GIVEN TASK → From the material below, extract every line that contains the string "accomplish", counting a match only when its letter case is the same.

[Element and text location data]
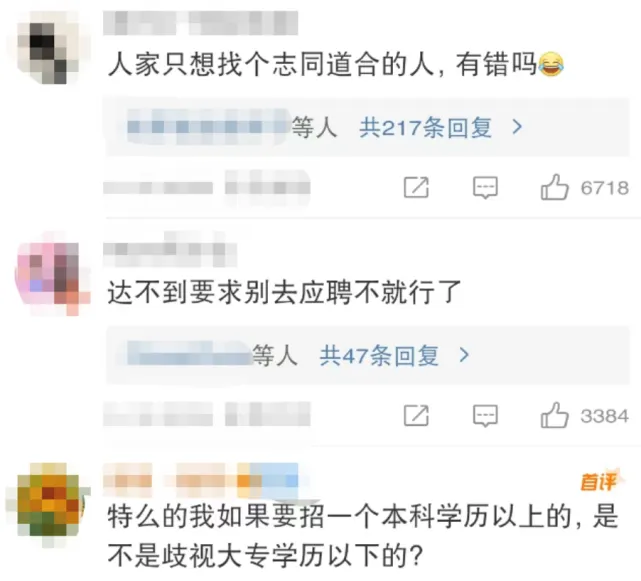Viewport: 641px width, 581px height.
Task: Open comment about 本科学历以上 hiring
Action: 363,536
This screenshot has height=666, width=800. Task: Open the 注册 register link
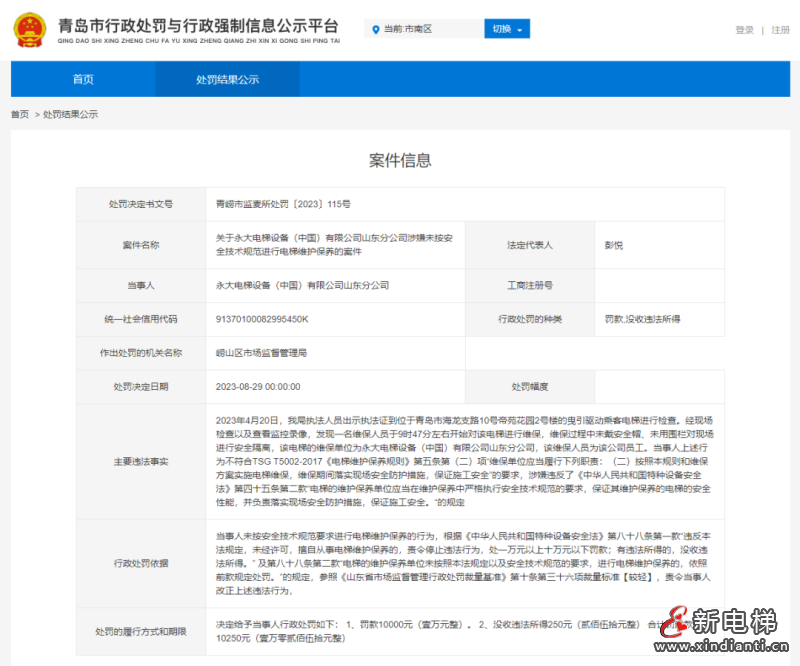780,30
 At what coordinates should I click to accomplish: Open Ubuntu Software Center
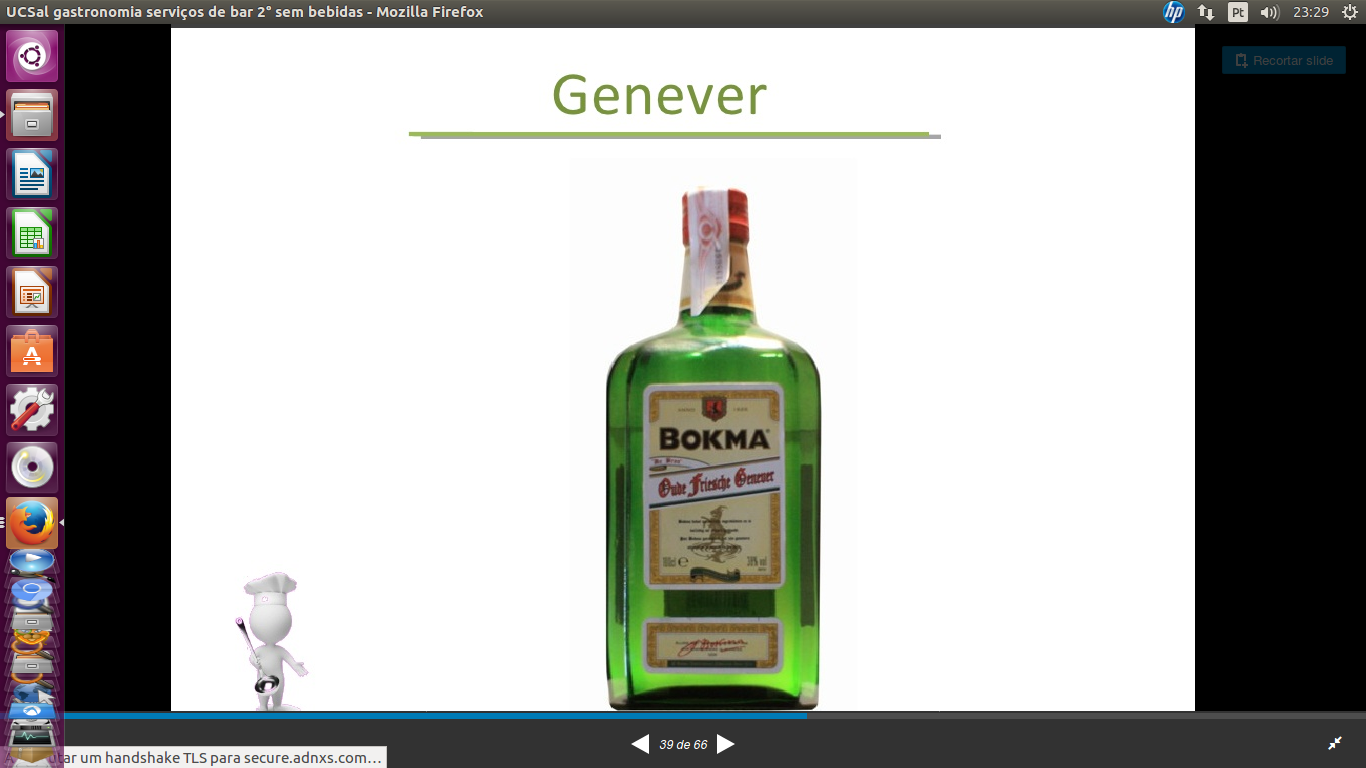32,351
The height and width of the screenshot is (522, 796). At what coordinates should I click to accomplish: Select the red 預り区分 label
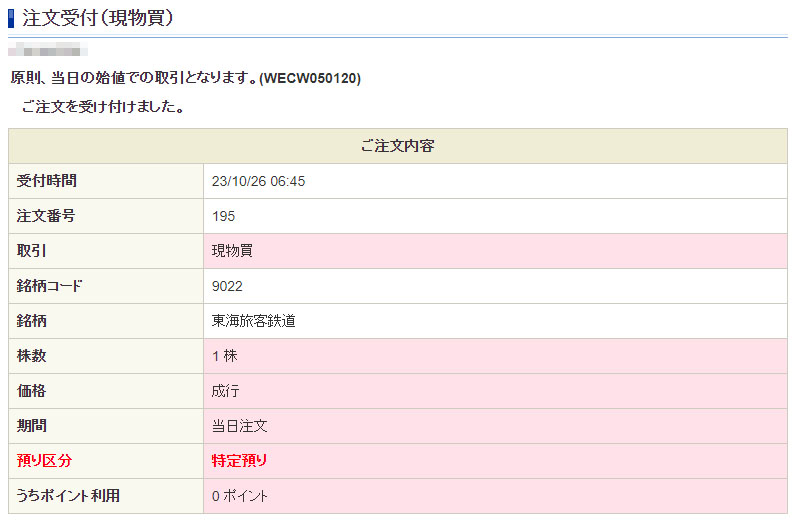pyautogui.click(x=45, y=461)
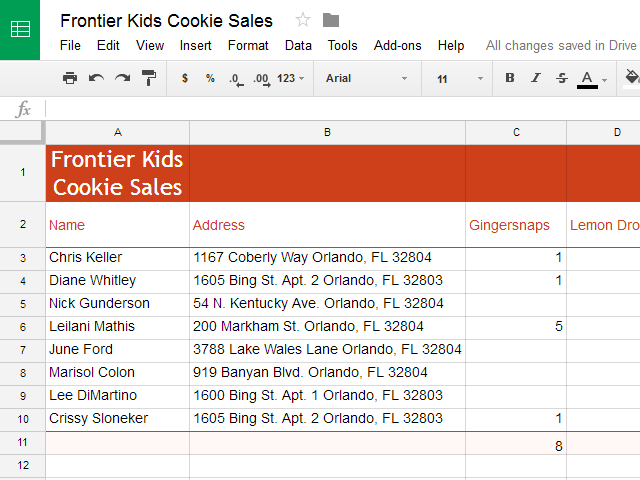The image size is (640, 480).
Task: Click the Print icon
Action: click(x=70, y=78)
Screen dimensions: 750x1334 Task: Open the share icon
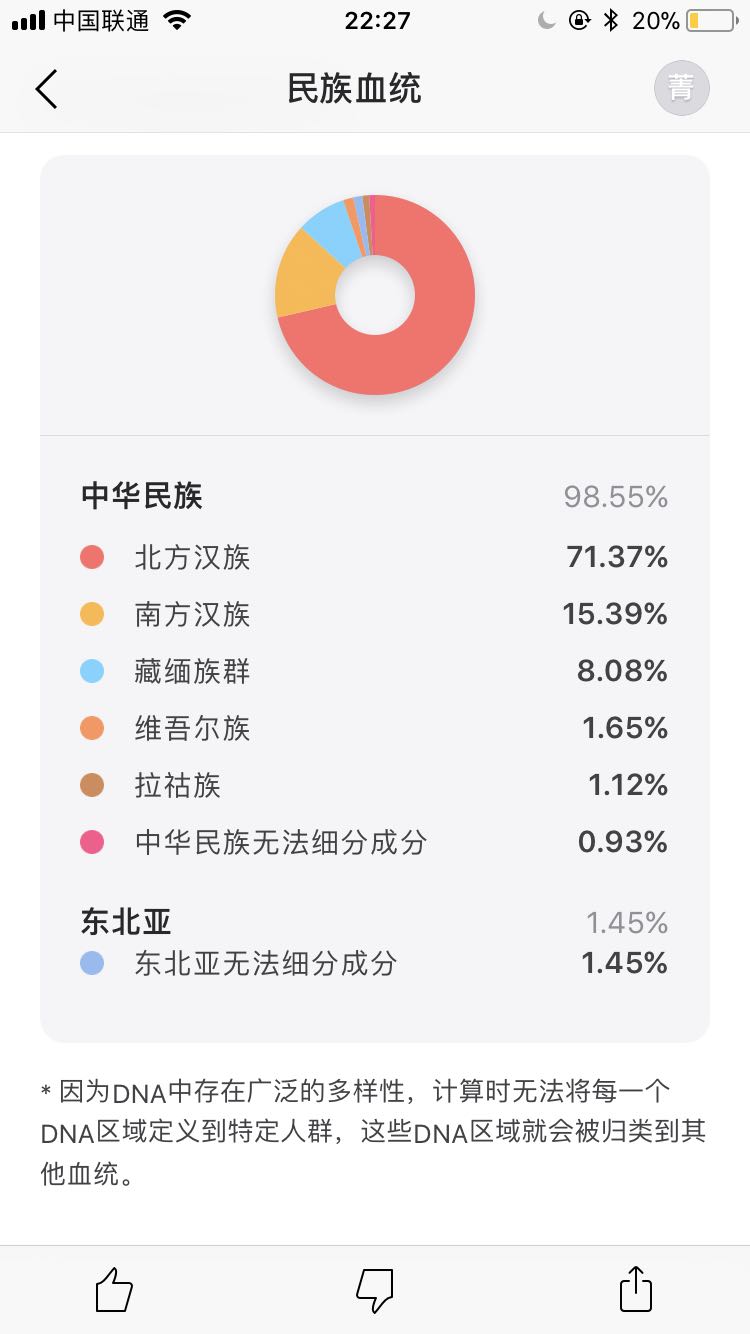pyautogui.click(x=636, y=1290)
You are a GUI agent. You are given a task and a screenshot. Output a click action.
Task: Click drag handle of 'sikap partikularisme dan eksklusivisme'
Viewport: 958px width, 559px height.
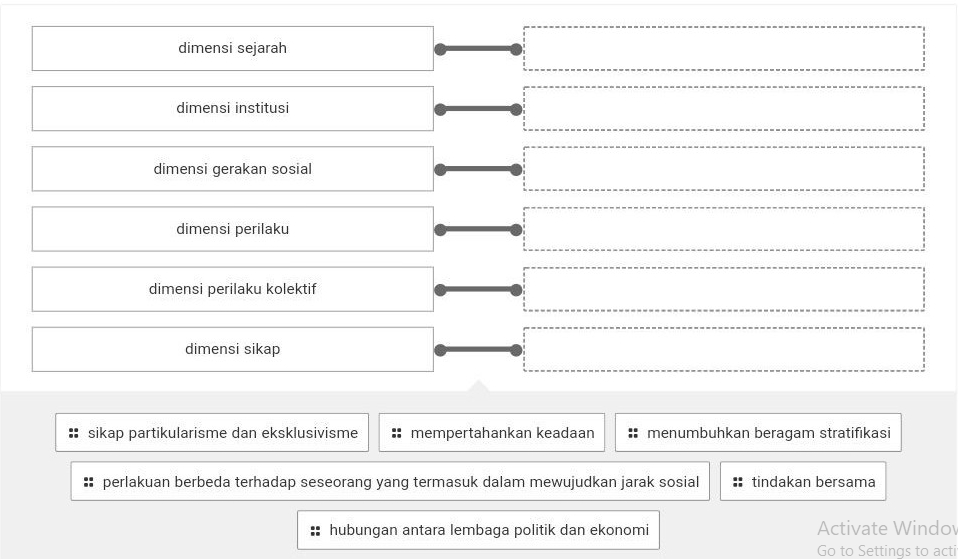point(73,433)
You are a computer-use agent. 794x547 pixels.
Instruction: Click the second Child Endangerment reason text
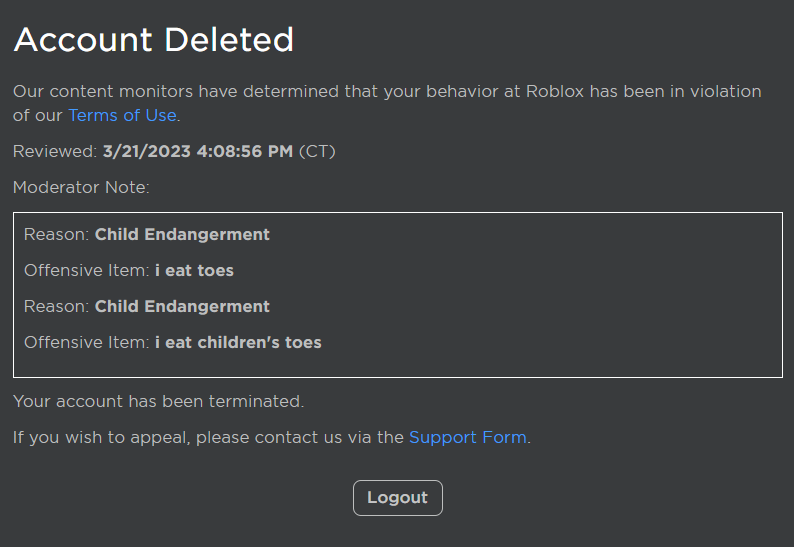(182, 306)
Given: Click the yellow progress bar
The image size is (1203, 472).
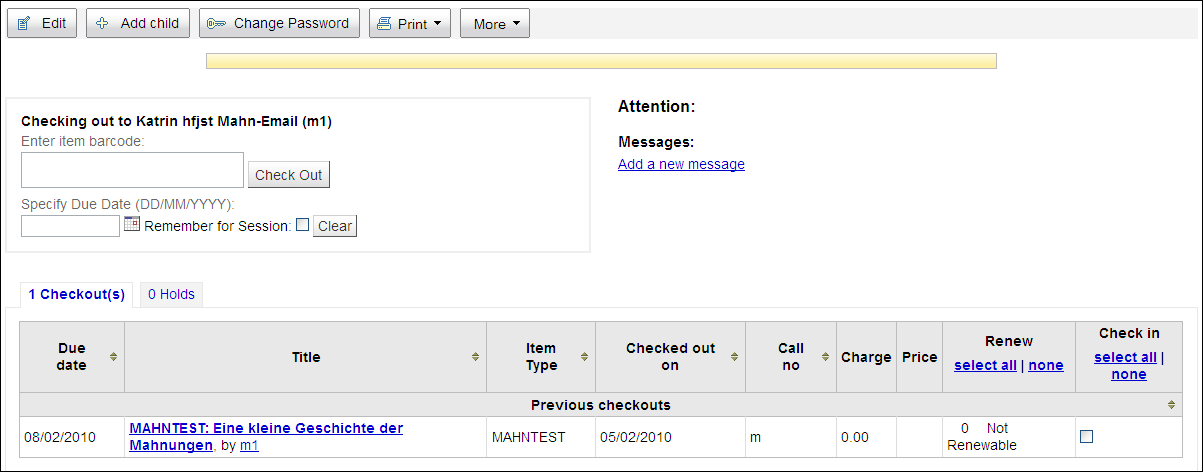Looking at the screenshot, I should pos(601,61).
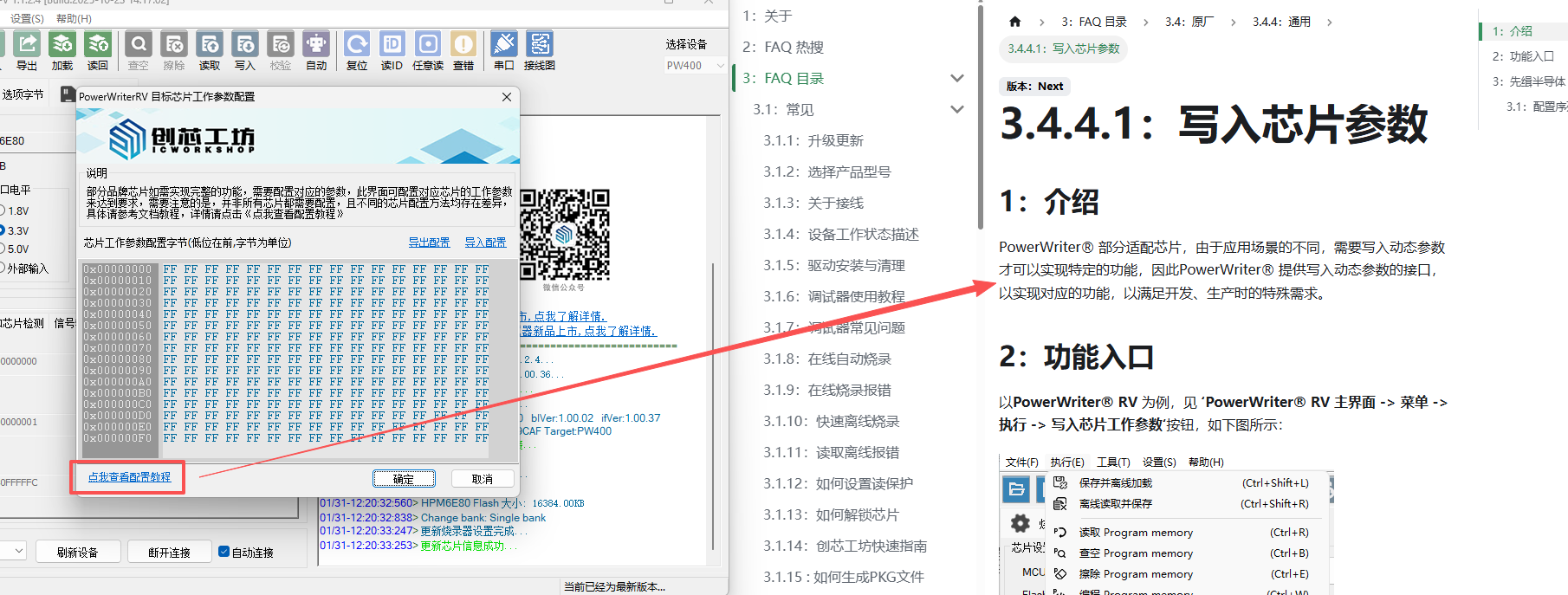Click the 复位 (Reset) toolbar icon
The height and width of the screenshot is (595, 1568).
point(357,45)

WRITTEN SOLUTION →
 At what coordinates should I click to accomplish: Open Ubuntu Software Center
The height and width of the screenshot is (522, 796). At what coordinates should I click to accomplish: Select the red 預り区分 label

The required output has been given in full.